Collected data entries
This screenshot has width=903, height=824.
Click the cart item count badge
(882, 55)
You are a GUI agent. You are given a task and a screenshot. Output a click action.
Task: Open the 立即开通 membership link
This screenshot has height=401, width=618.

**Brief:**
Duplicate every line of the data above, character for character.

**Output for this task:**
This screenshot has width=903, height=824.
Click the cart item count badge
(882, 55)
You are a GUI agent. You are given a task and a screenshot. Output a click action.
Task: Open the 立即开通 membership link
This screenshot has height=401, width=618.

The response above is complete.